Most kibbles are 4 cups to a pound. However some are a little more or less. I think Nutro was 5 when I weighed it. 
What do you feed? I might know off the top of my head what it is. And if you want too you can always weigh it out at home too. I just use a kitchen food scale.


----------



## ThoseWordsAtBest

I skip the math, look at all the dogs, and figure.. a 35 lbs bag will last about 10 minutes.


----------



## dogloverforlife

Damon'sMom said:


> Most kibbles are 4 cups to a pound. However some are a little more or less. I think Nutro was 5 when I weighed it.
> What do you feed? I might know off the top of my head what it is. And if you want too you can always weigh it out at home too. I just use a kitchen food scale.


Fromm Gold puppy and Fromm four star grain free. I switch those up.

Sent from Petguide.com Free App


----------



## BubbaMoose

I use Wellness Core Just For Puppy. Have any idea about that?


Sent from Petguide.com Free App


----------



## hueyeats

Good info for totally kibble fed pups from a solo brand.
Gives dog owners a great sense of guidelines.

Unfortunately for me... Roman only gets kibbles mostly only for lunch (1/3 of his daily diet, 2/3 raw and or home cooked).
Even of that 1/3... the kibble bags are mixed.
TOTW will be different amount than Avoderm or Eukanuba or Wellness and Nitro Max Naturals.

And summer... seems Roman eats less than winter.
He seems to self regulate his intake of food...
So I just let him decide when his food bowl is empty.


----------



## dogloverforlife

I weighed one cup of my kibble and it weighed .32lbs. 


Sent from Petguide.com Free App


----------



## voodookitten

ThoseWordsAtBest said:


> I skip the math, look at all the dogs, and figure.. a 35 lbs bag will last about 10 minutes.


hehe :laugh::laugh::laugh::laugh::laugh:


----------



## Zilla

Have any of you seen this calculator?? Its pretty good and accurate. I used it for my dog. It goes by calorie requirements for your dog and how much calories are in your kibble.

Food and Cost Calculator


----------



## Miss Bugs

^^ that was freaky accurate lol.
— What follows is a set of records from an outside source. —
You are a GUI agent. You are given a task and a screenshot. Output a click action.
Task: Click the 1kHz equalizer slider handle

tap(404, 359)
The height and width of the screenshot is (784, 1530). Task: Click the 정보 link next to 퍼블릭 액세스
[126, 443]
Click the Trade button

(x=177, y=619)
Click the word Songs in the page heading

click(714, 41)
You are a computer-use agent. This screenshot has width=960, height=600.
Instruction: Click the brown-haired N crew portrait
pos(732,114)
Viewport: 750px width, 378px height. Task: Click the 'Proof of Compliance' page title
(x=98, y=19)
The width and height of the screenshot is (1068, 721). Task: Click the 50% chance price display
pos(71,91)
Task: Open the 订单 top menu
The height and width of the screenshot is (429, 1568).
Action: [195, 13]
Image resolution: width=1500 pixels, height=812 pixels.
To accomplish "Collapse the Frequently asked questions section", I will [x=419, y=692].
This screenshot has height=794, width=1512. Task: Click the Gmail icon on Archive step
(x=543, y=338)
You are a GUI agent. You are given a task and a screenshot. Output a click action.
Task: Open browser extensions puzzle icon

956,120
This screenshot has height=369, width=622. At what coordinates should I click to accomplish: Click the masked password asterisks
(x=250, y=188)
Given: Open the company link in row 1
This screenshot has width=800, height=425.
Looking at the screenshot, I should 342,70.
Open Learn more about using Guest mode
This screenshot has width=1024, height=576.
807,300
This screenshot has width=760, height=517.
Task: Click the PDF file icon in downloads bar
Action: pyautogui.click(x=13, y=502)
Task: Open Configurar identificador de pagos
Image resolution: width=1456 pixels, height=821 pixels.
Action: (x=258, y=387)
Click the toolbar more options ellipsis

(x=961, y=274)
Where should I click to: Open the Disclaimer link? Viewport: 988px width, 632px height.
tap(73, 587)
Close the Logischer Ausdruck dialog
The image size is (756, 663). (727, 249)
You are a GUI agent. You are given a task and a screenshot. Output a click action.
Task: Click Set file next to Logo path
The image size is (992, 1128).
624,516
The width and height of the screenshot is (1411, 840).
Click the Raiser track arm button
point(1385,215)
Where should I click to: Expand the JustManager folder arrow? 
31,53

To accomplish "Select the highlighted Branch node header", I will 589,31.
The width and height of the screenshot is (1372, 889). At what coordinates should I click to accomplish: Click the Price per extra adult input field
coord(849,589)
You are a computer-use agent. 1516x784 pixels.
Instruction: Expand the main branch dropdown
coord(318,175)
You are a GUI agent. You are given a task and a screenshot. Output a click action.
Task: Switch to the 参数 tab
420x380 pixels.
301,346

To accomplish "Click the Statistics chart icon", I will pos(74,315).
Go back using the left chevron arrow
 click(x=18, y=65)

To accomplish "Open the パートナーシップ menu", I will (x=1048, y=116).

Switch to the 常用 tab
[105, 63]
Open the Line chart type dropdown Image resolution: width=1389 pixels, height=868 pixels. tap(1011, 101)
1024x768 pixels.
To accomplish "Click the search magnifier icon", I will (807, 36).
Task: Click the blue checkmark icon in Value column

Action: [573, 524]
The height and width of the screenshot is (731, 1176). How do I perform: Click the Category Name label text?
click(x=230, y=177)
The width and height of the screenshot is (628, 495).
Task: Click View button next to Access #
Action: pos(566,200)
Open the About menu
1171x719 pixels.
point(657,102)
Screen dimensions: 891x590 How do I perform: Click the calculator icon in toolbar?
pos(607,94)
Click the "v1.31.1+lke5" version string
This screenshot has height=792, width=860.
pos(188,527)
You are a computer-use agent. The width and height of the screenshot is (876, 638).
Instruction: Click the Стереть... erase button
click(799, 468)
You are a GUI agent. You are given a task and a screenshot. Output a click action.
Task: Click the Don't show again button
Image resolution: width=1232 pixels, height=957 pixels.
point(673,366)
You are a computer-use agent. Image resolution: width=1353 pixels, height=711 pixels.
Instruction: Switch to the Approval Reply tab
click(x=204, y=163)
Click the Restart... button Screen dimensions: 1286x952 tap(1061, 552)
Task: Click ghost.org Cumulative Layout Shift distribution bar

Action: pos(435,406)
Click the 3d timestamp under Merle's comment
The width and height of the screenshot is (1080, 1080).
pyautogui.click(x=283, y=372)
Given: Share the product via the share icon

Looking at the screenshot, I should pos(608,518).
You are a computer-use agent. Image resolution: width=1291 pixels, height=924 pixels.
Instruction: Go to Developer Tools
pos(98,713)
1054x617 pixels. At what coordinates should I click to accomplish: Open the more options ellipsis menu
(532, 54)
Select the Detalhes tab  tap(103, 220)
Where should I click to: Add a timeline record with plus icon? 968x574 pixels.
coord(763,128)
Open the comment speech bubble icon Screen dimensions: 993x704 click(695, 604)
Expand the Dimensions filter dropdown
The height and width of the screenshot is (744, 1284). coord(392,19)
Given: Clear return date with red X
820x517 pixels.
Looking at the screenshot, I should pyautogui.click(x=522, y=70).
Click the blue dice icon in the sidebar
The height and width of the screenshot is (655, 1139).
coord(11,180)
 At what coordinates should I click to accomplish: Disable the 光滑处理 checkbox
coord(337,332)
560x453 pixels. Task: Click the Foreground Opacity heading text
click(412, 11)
Gem eats kibble and raw so I punched in the info, and it spit out the exact amounts I feed her that I found keeps her in the best shape lol 

Baby..eats less the the bare min. resting/no activity amount that calc gave me, its said 1.1 cups a day, she eats just under 1 cup a day, I keep her activity VERY high and she is fat lol but I believe that, I am afraid to even try feeding her less then I am to get her weight off, as I already feed sooo little for her size


----------



## Mariah G

Damon'sMom said:


> So I have been searching for a way to figure out how long a bag of food will last my dogs. After searching the Internet I found it. Lets take Jasper for instance. I have him on Professional dog food. It is 4 cups to make a pound.
> 
> # of cups per pound X pound bag= How many Cups you get out of that bag
> How man cups you get out of that bag / number of cups your dog eats a day. The answer is how many days it will last.
> 
> For example:
> 
> 4 cups X 30 (lb bag)= 120 cups
> 120 cups / 2.5 (Cups I feed a day)= 48 days
> 
> So a 30 pound bag of Professional would last Jasper a little over a month and a half.
> I have experimented with this to make sure it is true for all of my dogs and the food they eat. It works.
> 
> I don't know if anyone else would be interested in this but I decided to post it just in case.


THANK YOU!! I was just having the same issue as you. Thank you for posting your math equation. Finally figured out my 28lb taste of the wild will last my 3 dogs 15 days. Saved me so much time!


----------